Locate each line in the data below that contains the string "range" and copy those lines out in full.

==== SUPPLIED RECORDS ====

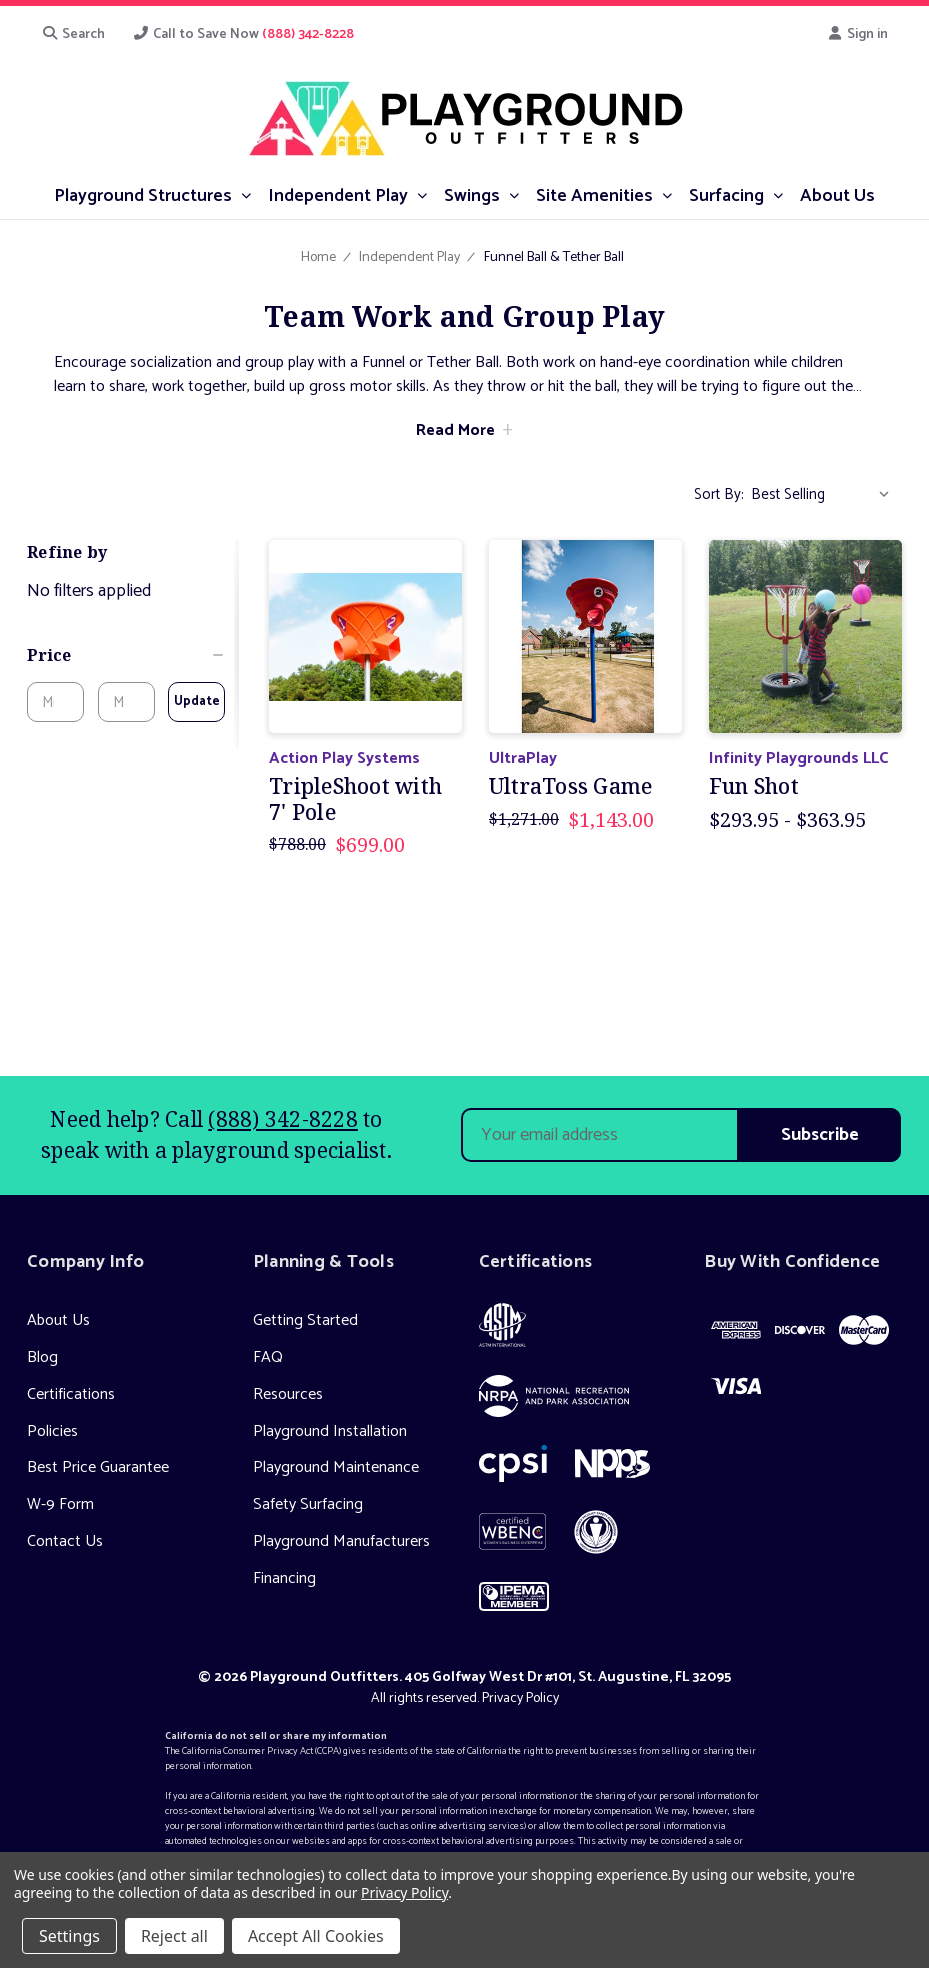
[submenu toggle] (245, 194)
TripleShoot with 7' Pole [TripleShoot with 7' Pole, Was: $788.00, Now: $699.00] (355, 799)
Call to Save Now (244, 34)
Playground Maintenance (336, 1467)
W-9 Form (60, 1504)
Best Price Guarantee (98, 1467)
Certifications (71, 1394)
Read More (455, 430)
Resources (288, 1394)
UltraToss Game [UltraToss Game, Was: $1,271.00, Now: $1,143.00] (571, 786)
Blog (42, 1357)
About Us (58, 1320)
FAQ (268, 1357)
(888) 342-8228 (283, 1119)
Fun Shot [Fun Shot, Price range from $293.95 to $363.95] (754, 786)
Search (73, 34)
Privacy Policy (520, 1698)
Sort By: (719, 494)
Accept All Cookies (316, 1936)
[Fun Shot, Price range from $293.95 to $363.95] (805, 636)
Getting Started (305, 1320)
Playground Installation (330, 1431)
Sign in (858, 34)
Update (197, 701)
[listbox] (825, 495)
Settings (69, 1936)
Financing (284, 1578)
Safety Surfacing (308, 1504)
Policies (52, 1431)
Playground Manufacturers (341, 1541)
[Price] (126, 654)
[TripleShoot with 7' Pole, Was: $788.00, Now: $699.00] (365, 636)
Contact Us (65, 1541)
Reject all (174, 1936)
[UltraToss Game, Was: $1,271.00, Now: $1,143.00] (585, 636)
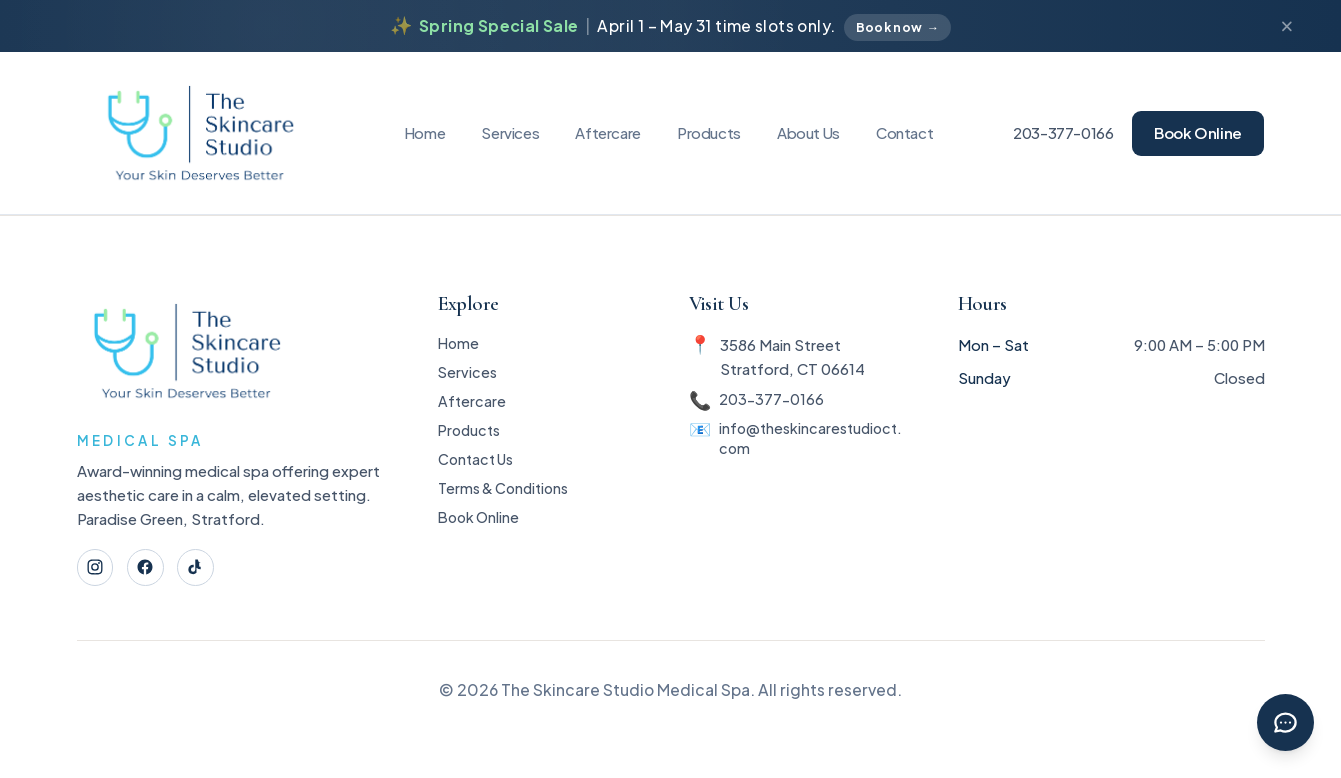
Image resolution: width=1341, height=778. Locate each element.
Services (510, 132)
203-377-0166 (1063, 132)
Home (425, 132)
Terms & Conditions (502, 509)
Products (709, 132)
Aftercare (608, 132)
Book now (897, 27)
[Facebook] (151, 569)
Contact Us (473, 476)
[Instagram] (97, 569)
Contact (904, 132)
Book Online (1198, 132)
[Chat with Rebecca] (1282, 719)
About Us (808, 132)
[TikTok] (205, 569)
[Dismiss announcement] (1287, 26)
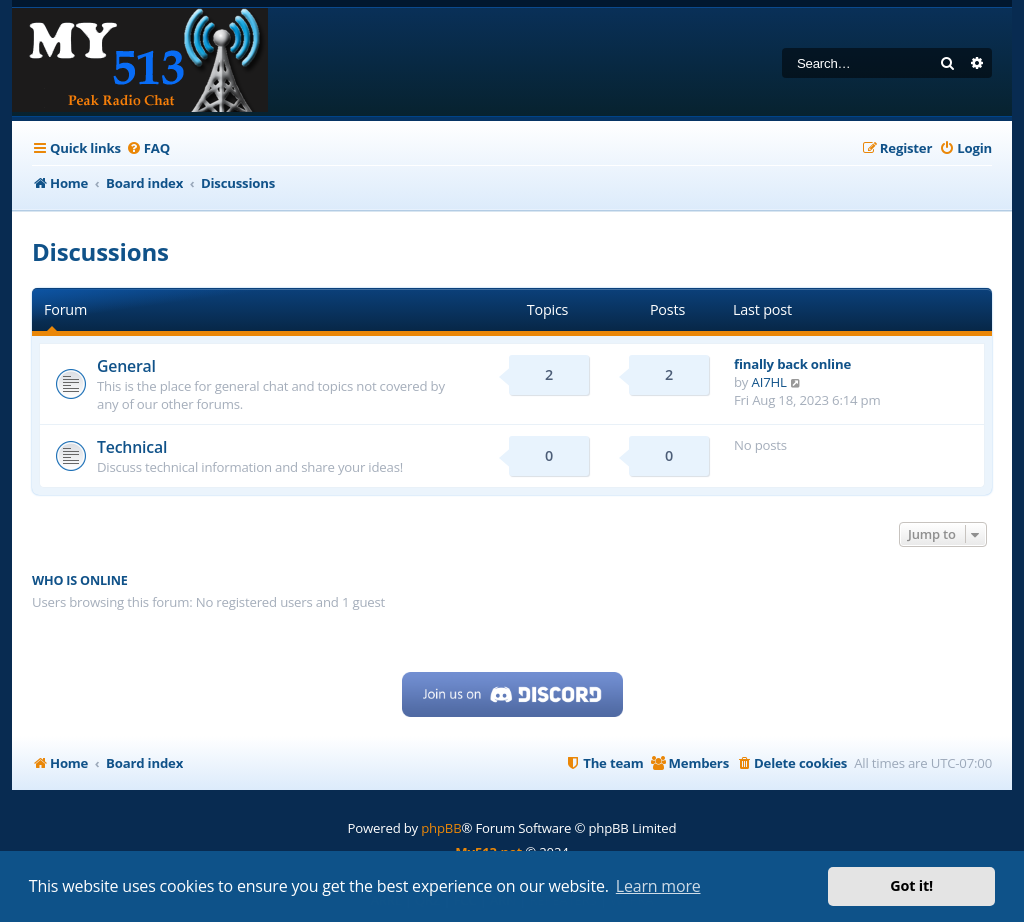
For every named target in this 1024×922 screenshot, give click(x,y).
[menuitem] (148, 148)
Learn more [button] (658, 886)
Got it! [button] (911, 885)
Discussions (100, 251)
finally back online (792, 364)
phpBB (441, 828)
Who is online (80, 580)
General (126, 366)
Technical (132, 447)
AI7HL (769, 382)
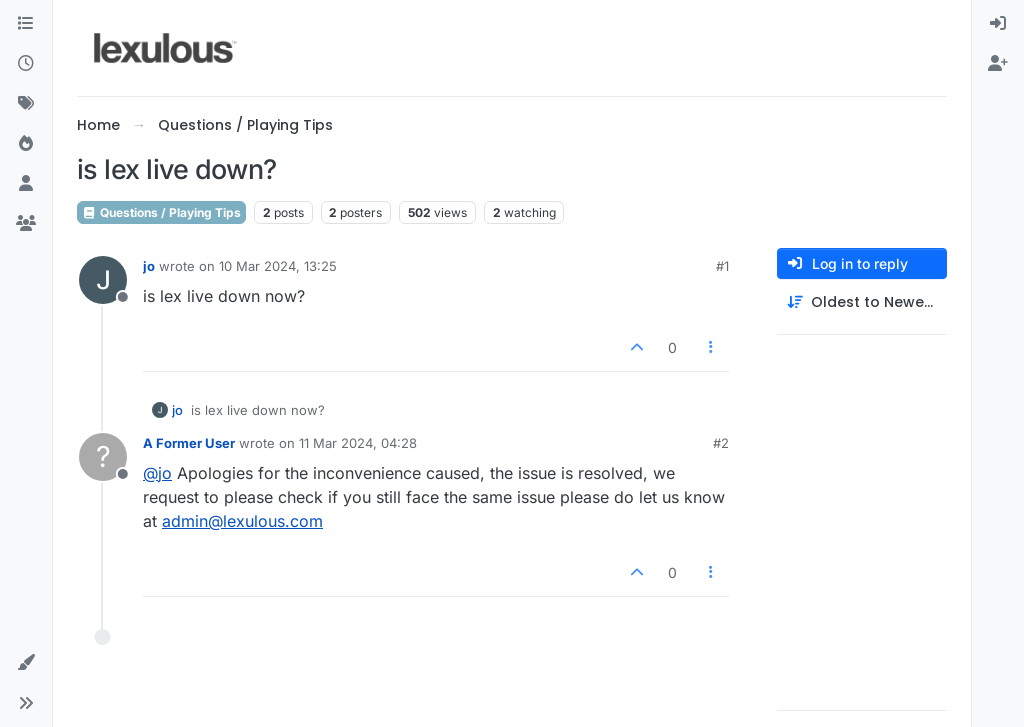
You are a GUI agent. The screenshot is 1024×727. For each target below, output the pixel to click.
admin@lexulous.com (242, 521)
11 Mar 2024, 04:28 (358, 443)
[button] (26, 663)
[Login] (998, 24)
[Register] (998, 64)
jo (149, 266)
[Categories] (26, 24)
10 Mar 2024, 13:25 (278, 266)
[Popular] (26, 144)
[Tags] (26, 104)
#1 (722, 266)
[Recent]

====

[THE RESULT]
Fun Shot [Fun Shot, Price range from $293.95 to $363.95] (754, 786)
[Fun Shot, Price range from $293.95 to $363.95] (805, 636)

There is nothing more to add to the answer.